Your goal:
Copy out every item below, putting "Goal" wherever "Instruction" appears and changing nothing else. Leave the pictures out.

#### Available records

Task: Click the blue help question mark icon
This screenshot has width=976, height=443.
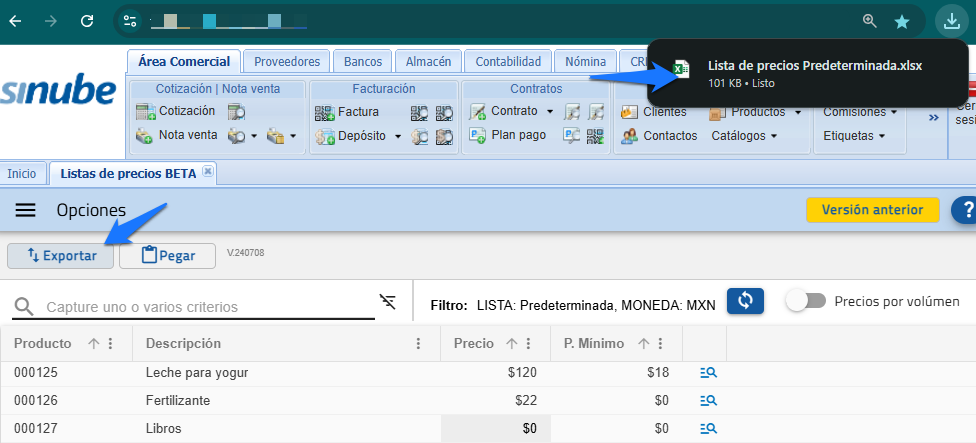Action: pos(965,210)
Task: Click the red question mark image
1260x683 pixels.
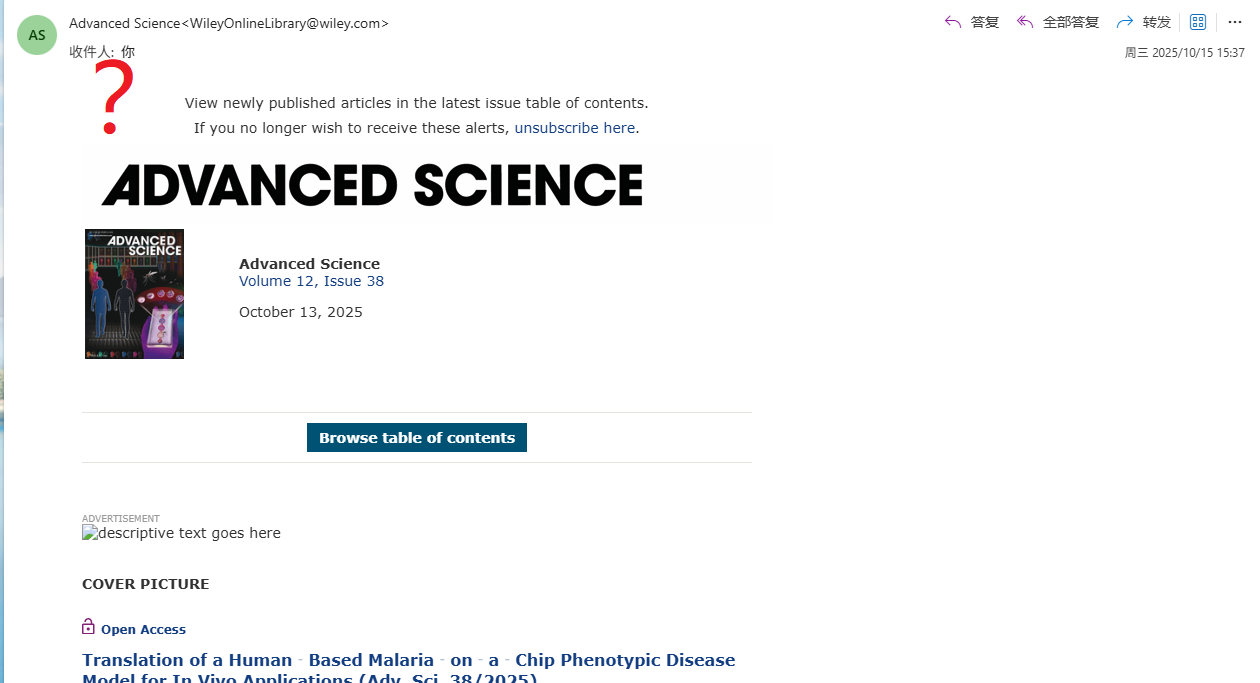Action: pyautogui.click(x=114, y=97)
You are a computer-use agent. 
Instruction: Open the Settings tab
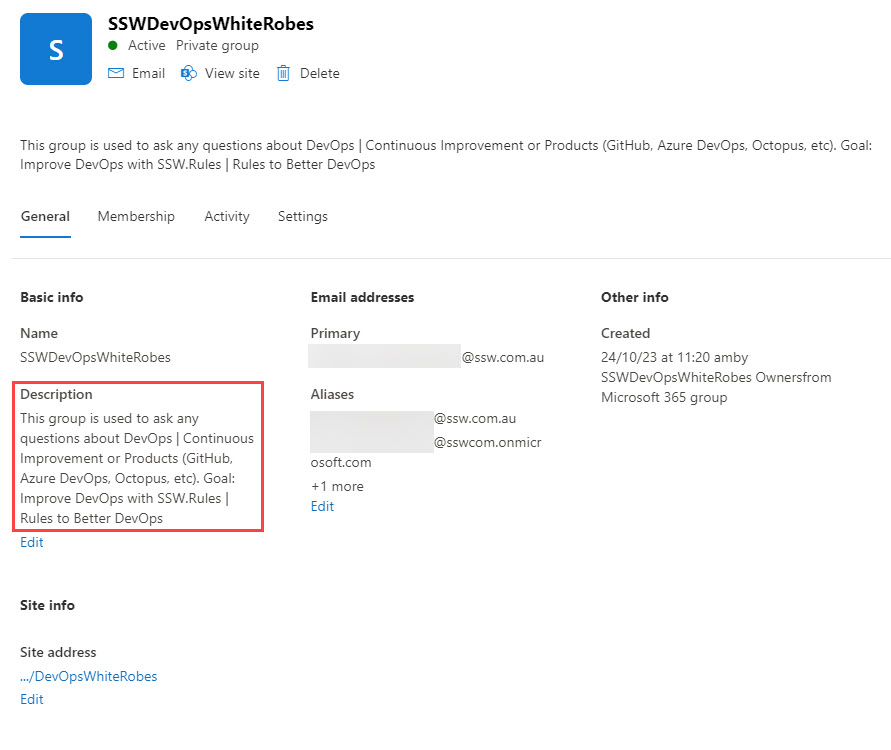click(302, 216)
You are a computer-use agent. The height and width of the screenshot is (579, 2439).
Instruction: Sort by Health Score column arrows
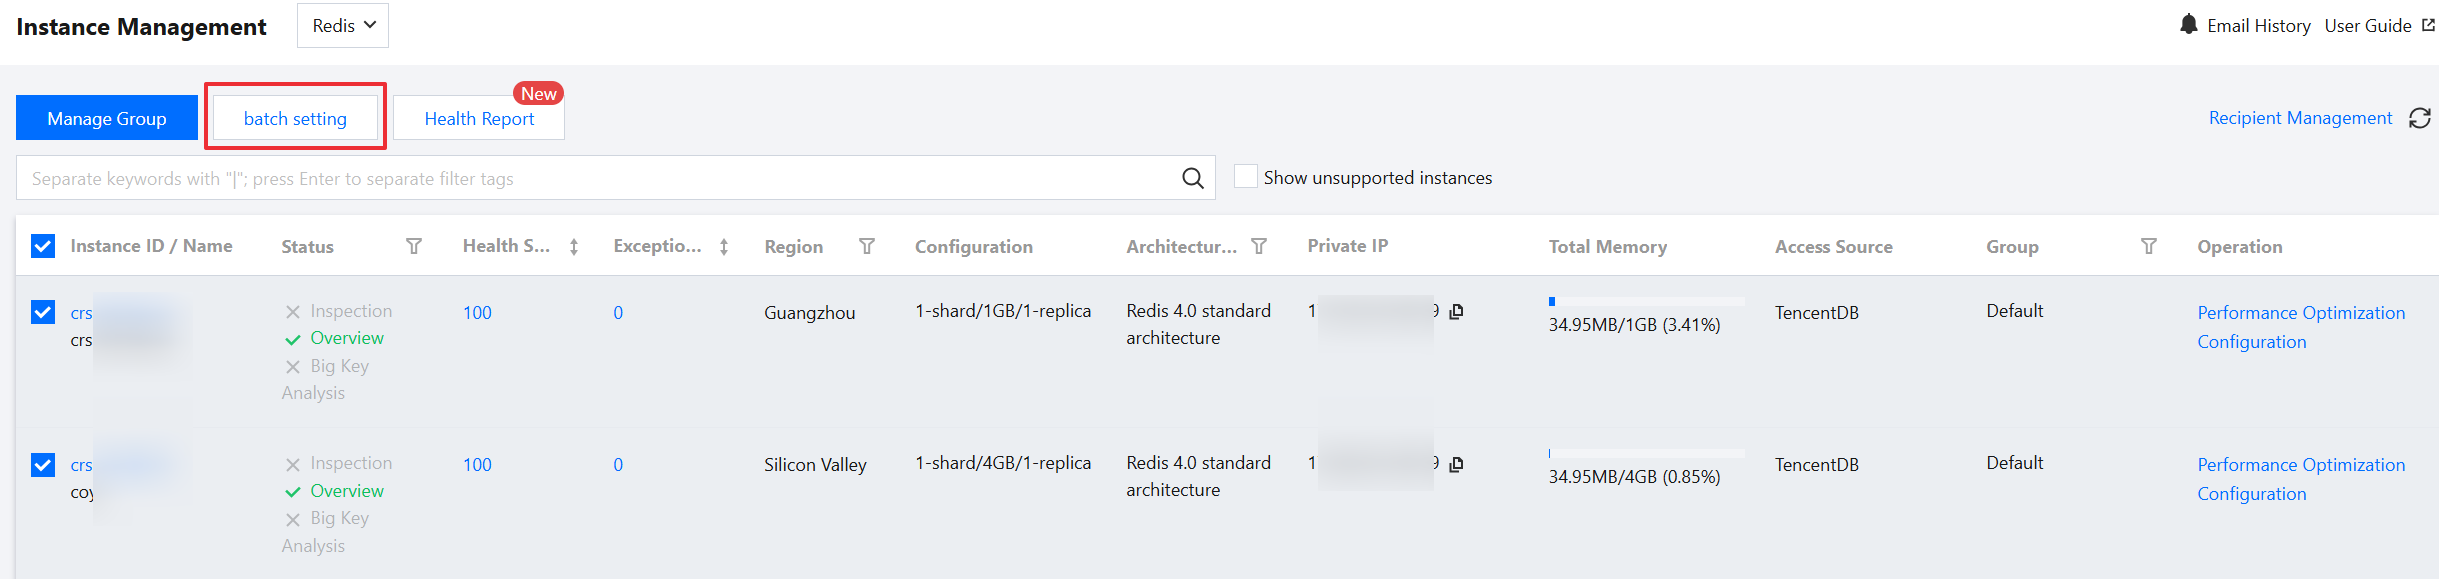pyautogui.click(x=574, y=246)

########

Task response:
Task: Click the blue help question mark icon
This screenshot has width=976, height=443.
Action: pos(965,210)
Task: Click the red question mark image
1260x683 pixels.
Action: pyautogui.click(x=114, y=97)
You are a computer-use agent. 
Goal: Open the Settings tab
click(302, 216)
You are a computer-use agent. The height and width of the screenshot is (579, 2439).
Goal: Sort by Health Score column arrows
pyautogui.click(x=574, y=246)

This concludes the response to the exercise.